Research in lifelong learning has developed significantly in the relatively short time since the first edition of this book was published. The purpose of this second edition is to expand the definition of lifelong learning, update the content of several chapters, and add a new chapter about continual learning in deep neural networks-which has been actively researched over the past two or three years. A few chapters have also been reorganized to make each of them more coherent for the reader. Moreover, the authors want to propose a unified framework for the research area. Currently, there are several research topics in machine learning that are closely related to lifelong learning-most notably, multi-task learning, transfer learning, and meta-learning-because they also employ the idea of knowledge sharing and transfer. This book brings all these topics under one roof and discusses their similarities and differences. Its goal is to introduce this emerging machine learning paradigm and present a comprehensive survey and review of the important research results and latest ideas in the area. This book is thus suitable for students, researchers, and practitioners who are interested in machine learning, data mining, natural language processing, or pattern recognition. Lecturers can readily use the book for courses in any of these related fields.

商品描述(中文翻譯)

《終身機器學習,第二版》是對一種先進機器學習範式的介紹,該範式通過累積過去的知識來持續學習,並在未來的學習和問題解決中使用這些知識。相對而言,目前主流的機器學習範式是在孤立的情況下進行學習:給定一個訓練數據集,它在該數據集上運行機器學習算法,生成一個模型,然後在其預期的應用中使用。它不會嘗試保留學到的知識並在後續的學習中使用。與這種孤立系統不同,人類能夠有效地從少量範例中學習,正是因為我們的學習是非常以知識為驅動的:過去學到的知識幫助我們以較少的數據或努力學習新事物。終身學習旨在模仿這種能力,因為沒有這種能力,AI 系統無法被認為是真正智能的。
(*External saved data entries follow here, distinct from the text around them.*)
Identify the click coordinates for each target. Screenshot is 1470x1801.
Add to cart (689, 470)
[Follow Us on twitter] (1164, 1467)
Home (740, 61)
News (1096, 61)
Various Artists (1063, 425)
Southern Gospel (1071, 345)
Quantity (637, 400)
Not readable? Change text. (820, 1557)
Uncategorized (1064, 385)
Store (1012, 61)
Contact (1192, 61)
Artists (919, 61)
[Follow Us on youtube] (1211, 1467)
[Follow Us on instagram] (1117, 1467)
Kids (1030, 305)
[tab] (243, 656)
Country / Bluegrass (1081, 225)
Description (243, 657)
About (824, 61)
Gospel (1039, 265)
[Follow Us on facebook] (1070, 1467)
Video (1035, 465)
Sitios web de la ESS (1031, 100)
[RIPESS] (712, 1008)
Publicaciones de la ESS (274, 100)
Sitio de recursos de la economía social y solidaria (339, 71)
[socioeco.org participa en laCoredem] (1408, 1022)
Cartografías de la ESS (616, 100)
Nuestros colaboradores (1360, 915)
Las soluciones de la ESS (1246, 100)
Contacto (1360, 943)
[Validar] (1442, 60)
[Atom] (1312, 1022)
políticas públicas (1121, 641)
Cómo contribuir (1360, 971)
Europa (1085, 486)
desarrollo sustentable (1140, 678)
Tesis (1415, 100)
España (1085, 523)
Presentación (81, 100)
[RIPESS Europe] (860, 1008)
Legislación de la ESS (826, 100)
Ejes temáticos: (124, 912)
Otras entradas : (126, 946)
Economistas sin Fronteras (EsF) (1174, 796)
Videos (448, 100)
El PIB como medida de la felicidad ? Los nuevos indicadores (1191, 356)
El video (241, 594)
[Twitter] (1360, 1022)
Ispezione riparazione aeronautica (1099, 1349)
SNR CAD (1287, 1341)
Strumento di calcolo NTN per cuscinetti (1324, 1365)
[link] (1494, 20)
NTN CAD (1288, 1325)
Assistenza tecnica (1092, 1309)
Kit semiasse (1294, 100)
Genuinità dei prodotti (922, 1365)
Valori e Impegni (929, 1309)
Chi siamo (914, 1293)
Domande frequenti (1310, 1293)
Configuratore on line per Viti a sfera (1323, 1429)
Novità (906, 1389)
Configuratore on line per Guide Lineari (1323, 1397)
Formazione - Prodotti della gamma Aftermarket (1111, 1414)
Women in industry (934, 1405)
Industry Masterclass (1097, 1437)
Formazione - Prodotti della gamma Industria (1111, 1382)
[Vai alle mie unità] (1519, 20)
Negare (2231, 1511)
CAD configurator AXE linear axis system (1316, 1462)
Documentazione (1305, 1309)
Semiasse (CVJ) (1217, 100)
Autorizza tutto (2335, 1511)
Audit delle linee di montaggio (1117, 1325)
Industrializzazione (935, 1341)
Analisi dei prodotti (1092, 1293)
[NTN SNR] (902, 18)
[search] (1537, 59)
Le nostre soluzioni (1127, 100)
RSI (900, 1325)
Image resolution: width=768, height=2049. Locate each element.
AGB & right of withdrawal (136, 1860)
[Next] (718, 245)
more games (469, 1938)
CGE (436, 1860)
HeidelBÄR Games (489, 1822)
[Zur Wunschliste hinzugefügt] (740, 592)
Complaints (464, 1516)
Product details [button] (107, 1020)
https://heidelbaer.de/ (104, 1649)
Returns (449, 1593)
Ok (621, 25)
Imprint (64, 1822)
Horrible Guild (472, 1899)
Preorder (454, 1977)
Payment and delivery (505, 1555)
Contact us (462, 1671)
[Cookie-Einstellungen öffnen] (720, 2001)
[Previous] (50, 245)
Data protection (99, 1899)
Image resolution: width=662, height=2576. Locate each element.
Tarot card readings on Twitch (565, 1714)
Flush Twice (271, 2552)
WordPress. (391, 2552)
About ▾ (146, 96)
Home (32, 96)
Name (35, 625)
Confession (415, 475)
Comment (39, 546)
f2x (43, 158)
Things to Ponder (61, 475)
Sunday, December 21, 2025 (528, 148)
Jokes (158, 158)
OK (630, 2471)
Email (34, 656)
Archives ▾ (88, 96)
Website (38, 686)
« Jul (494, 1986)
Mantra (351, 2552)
自本書第一版出版以來,終身學習的研究在相對較短的時間內有了顯著發展。本書第二版的目的是擴展終身學習的定義,更新幾個章節的內容,並新增一章關於深度神經網絡中的持續學習——這在過去兩三年中得到了積極研究。幾個章節也進行了重新組織,以使每個章節對讀者更具連貫性。此外,作者希望為這一研究領域提出一個統一的框架。目前,機器學習中有幾個與終身學習密切相關的研究主題,最顯著的是多任務學習、遷移學習和元學習,因為它們也採用了知識共享和轉移的理念。本書將所有這些主題整合在一起,討論它們的相似性和差異。其目標是介紹這一新興的機器學習範式,並對該領域的重要研究成果和最新思想進行全面的調查和回顧。因此,本書適合對機器學習、數據挖掘、自然語言處理或模式識別感興趣的學生、研究人員和從業者。講師可以輕鬆地將本書用於這些相關領域的課程中。